▶ [Consegne]:
1. Nel testo riportato, quali appartenenti a popoli lontani cita Tesson a confronto con la vicina di casa e la bottegaia? Elencali tutti.
2. Ricopia dal testo riportato il tratto che va da "Nato nel 1972, cammina" fino a "regno della prevedibilità.".

▶ [Testo riportato]:
━━━━━━━━
Sylvain Tesson, il wanderer, appassionato, generoso, é uno scrittore viaggiatore di oggi. «Non me ne frega niente dell’avvenire. Per me, domani non esiste, domani saremo morti. Mi interesso molto poco ai domani…» – Ad un giornalista che gli chiedeva che cosa preferisse nei viaggi, li rispose : « ritrovarmi solo».- Certo, la risposta può sembrare paradossale perché il discorso comune é che il viaggio é fatto per incontrare « gli altri». In mezzo a questo concerto molto consensuale a proposito di questa necessità di andare sempre ad incontrare « gli altri », Tesson afferma : ” non ho bisogno di fare 6000 km per andare ad incontrare l’altro. Ce ne sono ovunque, di altri, per esempio qui in questo appartamento. Poi mi oppongo fermamente al discorso di moda che afferma che c’è un rapporto proporzionale tra la distanza che si mette tra sé e gli altri e l’interesse che gli altri manifestano. Si sente spesso dire che incontrare un Uzbeko o un Papou o un Groenlandese é più interessante che incontrare la vicina di casa o la bottegaia all’angolo. Un giorno, bisognerà che me lo spieghiate”.

Nato nel 1972, cammina con A. Poussin negli anni Novanta e poi con P. Telmon, tentando avventure disperate, soprattutto nelle steppe e nell’antica Siberia russa, che ama particolarmente, e scrive davvero tanto… e pubblica…  Sylvain Tesson casca da un tetto nel 2014. Quando esce dal coma, attraversa la Francia a piedi per “ripararsi”. Da questo periplo ne tira un libro: Sur les chemins noirs (Gallimard, 2016), dove descrive il camminare come una critica in movimento della modernità: camminare é fuggire il mondo numerico ed opporsi così al regno della prevedibilità.

Sarah Marquis, avventuriera : « Camminando ci si scopre coraggiosi »

« Se le mie spedizioni avessero un solo fine, questo sarebbe di mostrare che il legame con la natura é il solo mezzo per l’essere umano di salvarsi la vita. Ho passato la metà della mia vita ad attraversare le foreste, i deserti, le steppe, ed ho sviluppato questa capacità di rigenerarmi, dopo circa venti minuti di cammino. Dopotutto, si tratta semplicemente di ritrovare la condizione originale dell’essere umano: mettere un piede davanti all’altro, nel cuore dell’immensità della natura. » Da più di vent’anni Sarah Marquis percorre il mondo a piedi, in solitaria. Dopo una spedizione nella Cordigliera delle Ande nel 2006, ha camminato durante tre anni dalla Siberia all’Australia. Migliaia di km ed un libro: Sauvage par nature (Pocket, 2015). I suoi lunghi vagabondaggi le hanno valso il titolo di «avventuriera dell’anno» dal National Geographic.
━━━━━━━━
Voci contenute in un set di dati:
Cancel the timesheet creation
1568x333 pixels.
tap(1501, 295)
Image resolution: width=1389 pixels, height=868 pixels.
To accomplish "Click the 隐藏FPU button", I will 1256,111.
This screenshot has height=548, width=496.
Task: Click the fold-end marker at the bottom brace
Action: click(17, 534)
━━━━━━━━
▶ [In risposta]:
1.
- Uzbeko
- Papou
- Groenlandese

2.
Nato nel 1972, cammina con A. Poussin negli anni Novanta e poi con P. Telmon, tentando avventure disperate, soprattutto nelle steppe e nell’antica Siberia russa, che ama particolarmente, e scrive davvero tanto… e pubblica…  Sylvain Tesson casca da un tetto nel 2014. Quando esce dal coma, attraversa la Francia a piedi per “ripararsi”. Da questo periplo ne tira un libro: Sur les chemins noirs (Gallimard, 2016), dove descrive il camminare come una critica in movimento della modernità: camminare é fuggire il mondo numerico ed opporsi così al regno della prevedibilità.